Workers of several sectors including restaurants, bars, hotel, taxi, and nightclubs march during a protest against the latest virus restrictions in Barcelona, Spain, Wednesday, Oct. 28, 2020. Since Oct. 14 bars and restaurants have been closed, allowed to serve food and drink for take-away and delivery only. On Sunday a curfew from 10p.m. to 6 a.m. was imposed. Still, virus cases are surging and Catalan authorities are now considering even more restrictions including weekend lockdowns. Banner reads in Spanish "we want to work". (AP PhotoEmilio Morenatti)

The S&P 500, Dow Jones Industrial Average and the Nasdaq composite were all down in morning trading on Wall Street. Markets were dropping even more sharply in Europe, in anticipation of lockdowns in France and Germany.

The virus is blamed for more than 250,000 deaths in Europe and about 227,000 in the U.S., according to the count kept by Johns Hopkins University.

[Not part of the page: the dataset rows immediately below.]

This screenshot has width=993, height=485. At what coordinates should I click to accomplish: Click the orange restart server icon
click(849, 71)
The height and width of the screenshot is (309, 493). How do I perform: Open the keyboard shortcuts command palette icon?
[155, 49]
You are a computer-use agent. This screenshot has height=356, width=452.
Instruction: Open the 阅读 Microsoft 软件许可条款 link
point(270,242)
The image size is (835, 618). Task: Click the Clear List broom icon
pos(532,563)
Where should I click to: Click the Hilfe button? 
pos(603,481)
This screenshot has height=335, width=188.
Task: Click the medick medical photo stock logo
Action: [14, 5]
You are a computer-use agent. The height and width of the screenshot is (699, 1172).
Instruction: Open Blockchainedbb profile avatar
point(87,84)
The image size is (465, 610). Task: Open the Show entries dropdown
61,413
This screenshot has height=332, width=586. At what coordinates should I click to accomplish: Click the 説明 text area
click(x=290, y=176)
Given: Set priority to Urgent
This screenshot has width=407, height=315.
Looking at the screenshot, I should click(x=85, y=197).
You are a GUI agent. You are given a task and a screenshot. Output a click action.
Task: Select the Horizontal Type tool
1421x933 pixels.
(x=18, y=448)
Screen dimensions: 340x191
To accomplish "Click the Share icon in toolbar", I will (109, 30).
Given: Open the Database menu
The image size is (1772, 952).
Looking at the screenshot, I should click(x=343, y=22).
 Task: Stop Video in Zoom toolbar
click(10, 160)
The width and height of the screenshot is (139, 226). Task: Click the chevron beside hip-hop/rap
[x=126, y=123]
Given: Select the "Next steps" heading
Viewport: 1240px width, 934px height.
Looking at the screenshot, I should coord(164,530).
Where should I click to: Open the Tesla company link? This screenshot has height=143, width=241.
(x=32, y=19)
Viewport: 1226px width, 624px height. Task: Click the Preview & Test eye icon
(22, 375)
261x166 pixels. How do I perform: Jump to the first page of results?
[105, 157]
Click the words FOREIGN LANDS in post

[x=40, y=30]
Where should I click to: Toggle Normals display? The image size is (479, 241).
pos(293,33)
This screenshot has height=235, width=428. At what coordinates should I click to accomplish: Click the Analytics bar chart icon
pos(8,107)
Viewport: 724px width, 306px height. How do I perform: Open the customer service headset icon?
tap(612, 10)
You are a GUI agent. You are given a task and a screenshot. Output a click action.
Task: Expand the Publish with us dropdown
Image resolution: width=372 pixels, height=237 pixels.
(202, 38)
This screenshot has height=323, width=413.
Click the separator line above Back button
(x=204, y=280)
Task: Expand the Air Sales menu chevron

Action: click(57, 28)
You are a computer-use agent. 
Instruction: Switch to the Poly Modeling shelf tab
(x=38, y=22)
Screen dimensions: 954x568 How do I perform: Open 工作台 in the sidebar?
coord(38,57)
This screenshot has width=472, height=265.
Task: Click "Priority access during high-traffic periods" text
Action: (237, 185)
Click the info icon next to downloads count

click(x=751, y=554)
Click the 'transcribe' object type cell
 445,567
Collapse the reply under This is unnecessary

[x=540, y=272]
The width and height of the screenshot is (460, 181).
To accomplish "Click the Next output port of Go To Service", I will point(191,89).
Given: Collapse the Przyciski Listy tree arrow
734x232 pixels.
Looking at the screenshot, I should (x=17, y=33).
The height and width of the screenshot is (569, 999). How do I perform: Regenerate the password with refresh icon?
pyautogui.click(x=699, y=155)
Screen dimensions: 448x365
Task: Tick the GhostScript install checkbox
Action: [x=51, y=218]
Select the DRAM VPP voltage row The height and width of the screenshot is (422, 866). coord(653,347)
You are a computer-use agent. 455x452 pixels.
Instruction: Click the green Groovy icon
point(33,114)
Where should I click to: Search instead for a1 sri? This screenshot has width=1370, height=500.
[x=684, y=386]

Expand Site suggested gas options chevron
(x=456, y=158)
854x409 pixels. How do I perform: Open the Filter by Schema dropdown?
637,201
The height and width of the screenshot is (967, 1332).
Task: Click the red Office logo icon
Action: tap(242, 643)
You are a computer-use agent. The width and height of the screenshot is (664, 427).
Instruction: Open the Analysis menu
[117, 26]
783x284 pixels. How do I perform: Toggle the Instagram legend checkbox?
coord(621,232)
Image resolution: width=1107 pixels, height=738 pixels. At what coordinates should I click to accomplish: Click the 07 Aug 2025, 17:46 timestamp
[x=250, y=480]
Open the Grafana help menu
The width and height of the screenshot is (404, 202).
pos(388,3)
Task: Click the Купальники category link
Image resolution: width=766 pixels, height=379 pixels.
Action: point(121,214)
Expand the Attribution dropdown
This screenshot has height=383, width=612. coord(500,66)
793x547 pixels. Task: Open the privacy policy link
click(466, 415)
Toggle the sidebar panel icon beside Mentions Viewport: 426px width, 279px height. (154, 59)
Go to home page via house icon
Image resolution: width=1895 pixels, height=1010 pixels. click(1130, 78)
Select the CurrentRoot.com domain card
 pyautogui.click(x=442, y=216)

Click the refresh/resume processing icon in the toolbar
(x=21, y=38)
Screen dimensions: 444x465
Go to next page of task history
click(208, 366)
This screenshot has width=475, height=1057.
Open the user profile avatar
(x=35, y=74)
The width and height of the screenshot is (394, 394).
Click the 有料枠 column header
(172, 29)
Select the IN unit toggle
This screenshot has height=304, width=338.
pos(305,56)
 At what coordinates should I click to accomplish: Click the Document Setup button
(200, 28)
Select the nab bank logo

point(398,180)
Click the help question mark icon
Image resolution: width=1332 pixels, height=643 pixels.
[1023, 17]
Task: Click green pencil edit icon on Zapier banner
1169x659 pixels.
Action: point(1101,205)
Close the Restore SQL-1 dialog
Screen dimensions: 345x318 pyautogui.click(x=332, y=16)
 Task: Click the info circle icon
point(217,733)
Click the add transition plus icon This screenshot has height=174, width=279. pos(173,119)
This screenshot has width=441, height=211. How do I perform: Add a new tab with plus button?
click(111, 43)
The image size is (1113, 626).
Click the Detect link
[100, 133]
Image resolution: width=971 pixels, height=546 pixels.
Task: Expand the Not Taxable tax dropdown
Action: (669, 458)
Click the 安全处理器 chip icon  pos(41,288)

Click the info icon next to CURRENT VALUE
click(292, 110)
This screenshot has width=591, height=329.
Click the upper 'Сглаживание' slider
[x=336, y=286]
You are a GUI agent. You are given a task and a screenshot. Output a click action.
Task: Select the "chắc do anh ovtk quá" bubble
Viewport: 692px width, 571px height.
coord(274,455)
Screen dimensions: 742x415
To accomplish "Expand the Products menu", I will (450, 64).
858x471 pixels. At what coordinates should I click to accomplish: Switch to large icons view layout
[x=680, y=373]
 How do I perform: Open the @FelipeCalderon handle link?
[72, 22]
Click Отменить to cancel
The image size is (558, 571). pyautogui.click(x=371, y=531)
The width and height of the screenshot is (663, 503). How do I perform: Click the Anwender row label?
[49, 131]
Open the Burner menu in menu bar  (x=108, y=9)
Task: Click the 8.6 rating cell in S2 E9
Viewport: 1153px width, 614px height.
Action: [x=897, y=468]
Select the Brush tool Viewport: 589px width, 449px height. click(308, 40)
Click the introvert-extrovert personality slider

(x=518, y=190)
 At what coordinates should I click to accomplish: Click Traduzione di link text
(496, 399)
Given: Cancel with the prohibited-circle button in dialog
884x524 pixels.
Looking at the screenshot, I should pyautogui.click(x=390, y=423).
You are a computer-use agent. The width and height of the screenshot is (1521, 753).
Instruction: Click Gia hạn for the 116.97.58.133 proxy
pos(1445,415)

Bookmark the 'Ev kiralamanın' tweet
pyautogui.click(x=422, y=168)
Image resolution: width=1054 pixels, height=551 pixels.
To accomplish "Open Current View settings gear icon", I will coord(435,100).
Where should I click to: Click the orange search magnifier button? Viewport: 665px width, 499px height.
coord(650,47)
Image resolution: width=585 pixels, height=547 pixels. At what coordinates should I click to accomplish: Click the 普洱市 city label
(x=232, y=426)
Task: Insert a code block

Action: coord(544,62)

More than 2 million new confirmed coronavirus cases have been reported globally in the past week, the World Health Organization said. That is the shortest time ever for such an increase. Forty-six percent of the new cases were reported in Europe.

Nursing staff in protective equipment cares for a corona patient in a hospital in Essen, Germany, Wednesday, Oct. 28, 2020. People with a new coronavirus infection are treated in the intensive care unit IT2 in the Operative Centre II of the University Hospital Essen. (Fabian Strauchdpa via AP)

Von der Leyen said Europe is being confronted with “two enemies.”

“We’re dealing with the coronavirus — the virus itself — and also corona fatigue,” she said. “That is, people are becoming more and more fed up with the preventive measures.”

In the U.S., more than 71,000 people a day are testing positive on average, up from 51,000 two weeks ago. Cases are on the rise in all but two states, Hawaii and Delaware, and deaths are climbing in 39 states, with an average of 805 people dying in the U.S. per day, up from 714 two weeks ago.

Deaths are also on the rise in Europe, with about a 35% spike from the previous week, the WHO said.

France reported 523 virus-related deaths in 24 hours Tuesday, the highest daily count since April.

Belgium, the Netherlands, most of Spain and the Czech Republic are seeing similarly high rates of infection.

In Germany, where cases have not risen as quickly as elsewhere in Europe, Merkel urged governors of the country’s 16 states to quickly agree a partial lockdown that could include further restrictions on public gatherings and the closing of bars and restaurants.

The plan has caused anguish in Germany’s hospitality industry, with thousands of owners staging a protest at Berlin’s Brandenburg Gate to demand more financial support from the government.

Economists said further restrictions need to be carefully calibrated to avoid dealing a second severe blow to businesses.

“A national lockdown, as we have seen in, ravages an economy and would add significant complications to the ongoing economic recovery,” said Fiona Cincotta, an analyst at online trading firm GAIN Capital.

But Thomas Gitzel, chief economist at Liechtenstein’s VP Bank Group, said a temporary lockdown could be less harmful than a prolonged slump in consumer spending from persistently high infection levels.

“One doesn’t need to be a virologist to conclude that, without further restrictions, the number of new daily infections will likely rise,” said Gitzel, adding that a short, strict lockdown could be effective. “The strict containment measures in March and April laid the ground for an economically successful summer.”

Even Sweden, which avoided a national lockdown and generally imposed far lighter measures than other European countries, is now urging people to avoid shopping centers and shops and stay away from public transportation.

Associated Press writers from across the globe contributed to this report.